Problem => Copy the records word for word, from the line that contains "click on user-button." through the end of the records.

[Dataset items]
○ ○ ○

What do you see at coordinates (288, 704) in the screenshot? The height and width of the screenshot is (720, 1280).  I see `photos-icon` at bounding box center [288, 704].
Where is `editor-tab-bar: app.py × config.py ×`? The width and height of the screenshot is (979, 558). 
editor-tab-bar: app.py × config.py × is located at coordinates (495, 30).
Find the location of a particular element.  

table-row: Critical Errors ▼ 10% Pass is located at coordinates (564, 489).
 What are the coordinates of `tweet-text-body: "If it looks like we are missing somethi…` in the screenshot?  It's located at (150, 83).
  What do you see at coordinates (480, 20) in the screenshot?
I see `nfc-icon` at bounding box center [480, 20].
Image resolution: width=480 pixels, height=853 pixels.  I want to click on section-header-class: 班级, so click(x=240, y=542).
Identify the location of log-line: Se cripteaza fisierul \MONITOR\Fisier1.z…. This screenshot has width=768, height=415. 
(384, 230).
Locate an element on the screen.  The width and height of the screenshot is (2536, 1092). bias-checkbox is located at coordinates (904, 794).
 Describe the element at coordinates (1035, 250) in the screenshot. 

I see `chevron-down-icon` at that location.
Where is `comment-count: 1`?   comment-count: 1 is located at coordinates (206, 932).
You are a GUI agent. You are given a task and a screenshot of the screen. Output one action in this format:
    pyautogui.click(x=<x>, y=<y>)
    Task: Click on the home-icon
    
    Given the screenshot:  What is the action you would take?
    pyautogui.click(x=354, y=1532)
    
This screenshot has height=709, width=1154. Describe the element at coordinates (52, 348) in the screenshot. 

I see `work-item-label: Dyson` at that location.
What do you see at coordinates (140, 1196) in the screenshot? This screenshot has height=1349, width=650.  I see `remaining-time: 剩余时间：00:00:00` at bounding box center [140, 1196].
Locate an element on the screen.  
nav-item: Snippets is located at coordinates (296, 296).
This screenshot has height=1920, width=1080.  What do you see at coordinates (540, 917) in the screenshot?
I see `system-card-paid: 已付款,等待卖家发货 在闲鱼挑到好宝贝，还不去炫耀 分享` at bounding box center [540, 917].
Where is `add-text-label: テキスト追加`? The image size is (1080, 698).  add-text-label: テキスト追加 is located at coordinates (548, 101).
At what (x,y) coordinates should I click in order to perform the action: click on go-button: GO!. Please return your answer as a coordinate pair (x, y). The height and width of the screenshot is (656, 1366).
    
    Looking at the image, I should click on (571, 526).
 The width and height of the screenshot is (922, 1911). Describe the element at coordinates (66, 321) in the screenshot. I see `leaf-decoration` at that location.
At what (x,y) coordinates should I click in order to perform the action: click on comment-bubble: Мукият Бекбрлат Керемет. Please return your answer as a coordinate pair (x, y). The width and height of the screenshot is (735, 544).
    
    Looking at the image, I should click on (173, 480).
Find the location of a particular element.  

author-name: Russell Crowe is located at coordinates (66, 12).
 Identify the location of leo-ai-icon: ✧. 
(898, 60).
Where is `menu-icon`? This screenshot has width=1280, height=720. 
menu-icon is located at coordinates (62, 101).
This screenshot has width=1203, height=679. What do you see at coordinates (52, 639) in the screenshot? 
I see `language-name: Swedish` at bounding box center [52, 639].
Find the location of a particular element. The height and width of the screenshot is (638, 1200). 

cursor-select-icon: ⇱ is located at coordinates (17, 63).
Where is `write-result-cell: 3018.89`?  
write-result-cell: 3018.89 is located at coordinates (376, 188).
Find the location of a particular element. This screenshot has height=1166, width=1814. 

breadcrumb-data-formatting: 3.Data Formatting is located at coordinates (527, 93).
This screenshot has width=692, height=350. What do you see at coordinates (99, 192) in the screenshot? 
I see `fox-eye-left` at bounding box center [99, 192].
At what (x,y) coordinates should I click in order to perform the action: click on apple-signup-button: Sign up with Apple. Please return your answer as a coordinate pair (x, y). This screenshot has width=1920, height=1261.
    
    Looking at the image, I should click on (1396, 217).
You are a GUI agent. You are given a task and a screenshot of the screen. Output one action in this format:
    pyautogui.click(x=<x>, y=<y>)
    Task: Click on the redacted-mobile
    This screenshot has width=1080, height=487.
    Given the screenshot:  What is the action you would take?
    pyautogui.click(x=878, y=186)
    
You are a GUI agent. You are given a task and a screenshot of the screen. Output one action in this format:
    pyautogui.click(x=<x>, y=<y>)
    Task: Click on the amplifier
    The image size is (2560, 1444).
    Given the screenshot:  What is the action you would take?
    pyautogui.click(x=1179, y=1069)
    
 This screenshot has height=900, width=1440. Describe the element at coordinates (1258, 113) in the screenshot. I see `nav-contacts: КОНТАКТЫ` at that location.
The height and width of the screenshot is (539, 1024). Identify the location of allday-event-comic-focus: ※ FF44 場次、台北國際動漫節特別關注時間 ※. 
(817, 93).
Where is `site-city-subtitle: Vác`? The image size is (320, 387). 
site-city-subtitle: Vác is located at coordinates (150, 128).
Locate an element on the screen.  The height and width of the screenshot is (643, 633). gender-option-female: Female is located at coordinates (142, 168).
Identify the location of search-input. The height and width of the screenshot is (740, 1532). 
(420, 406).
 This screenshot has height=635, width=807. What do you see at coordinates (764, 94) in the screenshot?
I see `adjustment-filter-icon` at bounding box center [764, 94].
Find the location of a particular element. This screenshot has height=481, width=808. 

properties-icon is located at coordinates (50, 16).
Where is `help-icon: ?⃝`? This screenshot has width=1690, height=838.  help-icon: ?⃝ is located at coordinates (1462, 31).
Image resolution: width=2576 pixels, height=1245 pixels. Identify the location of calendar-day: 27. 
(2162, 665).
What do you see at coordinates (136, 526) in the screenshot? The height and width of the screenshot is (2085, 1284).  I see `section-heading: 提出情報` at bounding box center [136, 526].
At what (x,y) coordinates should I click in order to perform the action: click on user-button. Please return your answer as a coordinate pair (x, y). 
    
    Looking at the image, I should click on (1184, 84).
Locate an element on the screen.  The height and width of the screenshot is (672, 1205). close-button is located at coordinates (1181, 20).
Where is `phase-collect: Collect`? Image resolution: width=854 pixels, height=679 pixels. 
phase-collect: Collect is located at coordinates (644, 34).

○ ○ ○

Exercise answer =>
At what (x,y) coordinates should I click in order to perform the action: click on user-button. Please return your answer as a coordinate pair (x, y). 
    
    Looking at the image, I should click on (1184, 84).
Locate an element on the screen.  The height and width of the screenshot is (672, 1205). close-button is located at coordinates (1181, 20).
Where is `phase-collect: Collect`? Image resolution: width=854 pixels, height=679 pixels. 
phase-collect: Collect is located at coordinates (644, 34).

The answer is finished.